Given that this is a long email: there is an action item in the 5th bullet point below for the language communities who want to participate in the next iteration of the study. If you are interested to have your language included in the study, we need a response by 2019-02-15. See below for more.
* The paper on Why the World Reads Wikipedia is accepted in WSDM '19 [1]. If you are planning to attend the conference, stop by to hear Florian Lemmerich presenting the work. You can read the paper at https://arxiv.org/abs/1812.00474 . If you have time to only read one subsection of the paper, we would recommend section 4.4. Summary of Results. From there, you can start reading the other parts of the paper depending on your interest about introduction, methodology and data, etc. If you prefer to watch a presentation about the paper, you can check out the December 2018 Research showcase [2].
* Remember that our offer to provide presentations and discuss the result with your language community, if your language is part of the 14 languages in the study [3], is still on the table. :) If you want to talk with us about this topic, sign up at https://meta.wikimedia.org/wiki/Research_talk:Characterizing_Wikipedia_Reade... . No pressure from us: only if having a conversation about readers help your language community in what you do.
* We have put extensive effort to document the code [4] and data [5] for this research such that each language community can dive in their data as they see fit.
* What's next? The previous results made one point clear to us: geography and language matter and depending on from where in the world the reader is accessing a specific Wikipedia language, they may have different needs and motivations [6]. We hypothesize that age, gender, education, native language, as well as geographic region the reader is from can help us understand and characterize the needs and motivations of Wikipedia readers better. As some of you may already be guessing: there are some big questions ahead of us. For example, are there disparities in access to content depending on the readers' age or gender? Does the trajectory of readers differ depending on their demographics? We'd like to start addressing questions along these lines and better understand the needs and motivations of sub-populations within a country or language community.

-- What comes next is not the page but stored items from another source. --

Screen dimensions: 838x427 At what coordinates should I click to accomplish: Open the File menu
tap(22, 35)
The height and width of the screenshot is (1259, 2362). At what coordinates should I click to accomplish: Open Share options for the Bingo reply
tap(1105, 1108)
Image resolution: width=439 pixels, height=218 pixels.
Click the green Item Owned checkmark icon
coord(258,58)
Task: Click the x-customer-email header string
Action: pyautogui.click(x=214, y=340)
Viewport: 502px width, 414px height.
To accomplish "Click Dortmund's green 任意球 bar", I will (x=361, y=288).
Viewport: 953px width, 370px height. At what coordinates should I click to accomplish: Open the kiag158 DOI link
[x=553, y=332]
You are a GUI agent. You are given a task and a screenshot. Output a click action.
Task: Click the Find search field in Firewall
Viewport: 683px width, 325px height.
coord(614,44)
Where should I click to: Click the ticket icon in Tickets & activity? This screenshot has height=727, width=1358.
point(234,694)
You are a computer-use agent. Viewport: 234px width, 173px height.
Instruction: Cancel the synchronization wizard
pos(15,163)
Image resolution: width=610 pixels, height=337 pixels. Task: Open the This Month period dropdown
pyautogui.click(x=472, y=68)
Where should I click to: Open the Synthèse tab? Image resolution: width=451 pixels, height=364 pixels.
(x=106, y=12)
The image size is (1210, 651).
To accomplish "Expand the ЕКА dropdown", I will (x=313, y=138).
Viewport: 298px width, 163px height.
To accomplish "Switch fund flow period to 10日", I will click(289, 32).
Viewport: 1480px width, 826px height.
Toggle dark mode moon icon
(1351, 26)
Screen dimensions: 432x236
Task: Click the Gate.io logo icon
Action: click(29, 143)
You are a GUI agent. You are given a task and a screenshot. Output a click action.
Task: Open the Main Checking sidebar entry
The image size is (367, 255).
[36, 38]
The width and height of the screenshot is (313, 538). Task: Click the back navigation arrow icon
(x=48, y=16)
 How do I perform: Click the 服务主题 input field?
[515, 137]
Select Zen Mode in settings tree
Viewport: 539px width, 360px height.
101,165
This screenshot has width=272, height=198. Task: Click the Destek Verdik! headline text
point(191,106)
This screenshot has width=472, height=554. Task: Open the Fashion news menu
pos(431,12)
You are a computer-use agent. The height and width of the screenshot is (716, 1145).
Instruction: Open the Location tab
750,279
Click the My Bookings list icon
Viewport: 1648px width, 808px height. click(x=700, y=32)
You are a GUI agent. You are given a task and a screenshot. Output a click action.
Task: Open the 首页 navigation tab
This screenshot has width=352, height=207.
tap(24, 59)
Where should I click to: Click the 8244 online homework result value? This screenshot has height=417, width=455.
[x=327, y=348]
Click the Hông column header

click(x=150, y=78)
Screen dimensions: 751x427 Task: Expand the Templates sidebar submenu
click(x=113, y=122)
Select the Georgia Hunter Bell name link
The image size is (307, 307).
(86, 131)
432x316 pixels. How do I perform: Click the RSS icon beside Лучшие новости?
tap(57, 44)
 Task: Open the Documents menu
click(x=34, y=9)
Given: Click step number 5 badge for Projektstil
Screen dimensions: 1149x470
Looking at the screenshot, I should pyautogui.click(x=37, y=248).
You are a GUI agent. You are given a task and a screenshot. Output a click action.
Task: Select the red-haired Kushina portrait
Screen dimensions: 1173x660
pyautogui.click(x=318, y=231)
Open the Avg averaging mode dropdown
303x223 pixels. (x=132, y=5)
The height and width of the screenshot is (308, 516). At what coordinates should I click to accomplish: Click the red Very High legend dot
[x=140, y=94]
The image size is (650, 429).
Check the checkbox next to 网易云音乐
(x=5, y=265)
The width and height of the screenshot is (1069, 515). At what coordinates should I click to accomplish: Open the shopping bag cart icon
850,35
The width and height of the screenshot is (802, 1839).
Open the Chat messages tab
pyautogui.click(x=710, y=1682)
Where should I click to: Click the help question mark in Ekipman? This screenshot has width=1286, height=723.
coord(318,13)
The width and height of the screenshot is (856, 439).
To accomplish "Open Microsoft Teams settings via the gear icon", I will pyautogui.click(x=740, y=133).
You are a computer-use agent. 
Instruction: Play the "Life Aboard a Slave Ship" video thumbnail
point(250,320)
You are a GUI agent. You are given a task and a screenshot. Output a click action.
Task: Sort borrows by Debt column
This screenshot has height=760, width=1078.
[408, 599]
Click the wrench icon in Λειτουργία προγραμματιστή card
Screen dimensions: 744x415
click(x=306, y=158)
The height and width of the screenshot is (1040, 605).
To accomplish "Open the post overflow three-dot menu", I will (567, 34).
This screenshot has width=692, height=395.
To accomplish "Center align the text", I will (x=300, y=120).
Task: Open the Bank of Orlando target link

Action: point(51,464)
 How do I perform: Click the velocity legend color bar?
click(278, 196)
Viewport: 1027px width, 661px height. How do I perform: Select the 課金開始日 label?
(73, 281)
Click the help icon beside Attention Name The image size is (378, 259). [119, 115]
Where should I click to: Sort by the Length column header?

To do the above, we will rerun the study and this time we will include some demographics questions as part of the study.
* How can your language community participate in the upcoming study of reader demographics? As always, research on this front is not possible without a very close collaboration between the language communities who will participate in this study and the researchers. If you want your language to be included in this round of the study, please sign up at https://meta.wikimedia.org/wiki/Research_talk:Characterizing_Wikipedia_Reade... on or before 2019-02-15 .
Please note that the priority will be given to the 14 languages that participated in the previous round and that we will do our best to include new languages. Also note that we may not be able to run the study in all the languages that sign up: the traffic to the language edition, the diversity that the inclusion of the language can bring to the language pool, our capacity to run the analysis in the language, the availability of the point of contact from the language for translations will all play a role in the final list of languages that we can include in the study. This being said, please don't shy away from listing your language there if you're interested. :)
Best, Leila, on behalf of the researchers (Isaac Johnson, Florian Lemmerich, Diego Saez, Markus Strohmaier, Bob West, and myself)
[1] http://www.wsdm-conference.org/2019/ [2] https://www.mediawiki.org/wiki/Wikimedia_Research/Showcase#December_2018 [3] ar, bn, de, en, es, he, hi, hu, ja, nl, ro, ru, uk, zh [4] https://meta.wikimedia.org/wiki/Research:Characterizing_Wikipedia_Reader_Beh... [5] https://meta.wikimedia.org/wiki/Research:Characterizing_Wikipedia_Reader_Beh... [6] The needs and motivations themselves don't change, but the distribution over possible options can change, as well as the reader characteristics that can describe them. [7] https://meta.wikimedia.org/wiki/Research:Characterizing_Wikipedia_Reader_Beh...
On Mon, Sep 10, 2018 at 5:43 PM Leila Zia leila@wikimedia.org wrote:
Hi all,
Update time.
Thank you all for your patience and support as we went through the different stages of the analysis for this study. We have now concluded the study based on the survey of the 14 Wikipedia languages [1]. Here is what will happen next:
- We are doing some relatively major documentation at
https://meta.wikimedia.org/wiki/Research:Characterizing_Wikipedia_Reader_Beh... . The goal is to have that page and the sub-pages in a way that can be consumed more easily by audiences beyond researchers. I expect the pages to come to life almost completely on or before 2018-09-14. We will need the first couple of weeks of October for data and code documentation to make sure you have all the data you need for your languages to dig deeper if you choose to. By the end of October, please expect all documentation to be completed.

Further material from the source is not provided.